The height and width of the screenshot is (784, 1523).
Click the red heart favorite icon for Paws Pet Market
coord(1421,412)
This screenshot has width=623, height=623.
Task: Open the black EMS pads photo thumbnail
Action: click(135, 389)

→ PROBLEM REQUIREMENTS: Put each line of the material above into a Markdown table with the columns Row and Line, numbering the rows and skipping any blank lines.

→ EXPECTED OUTPUT:
| Row | Line |
|---|---|
| 1 | The height and width of the screenshot is (784, 1523). |
| 2 | Click the red heart favorite icon for Paws Pet Market |
| 3 | coord(1421,412) |
| 4 | This screenshot has width=623, height=623. |
| 5 | Task: Open the black EMS pads photo thumbnail |
| 6 | Action: click(135, 389) |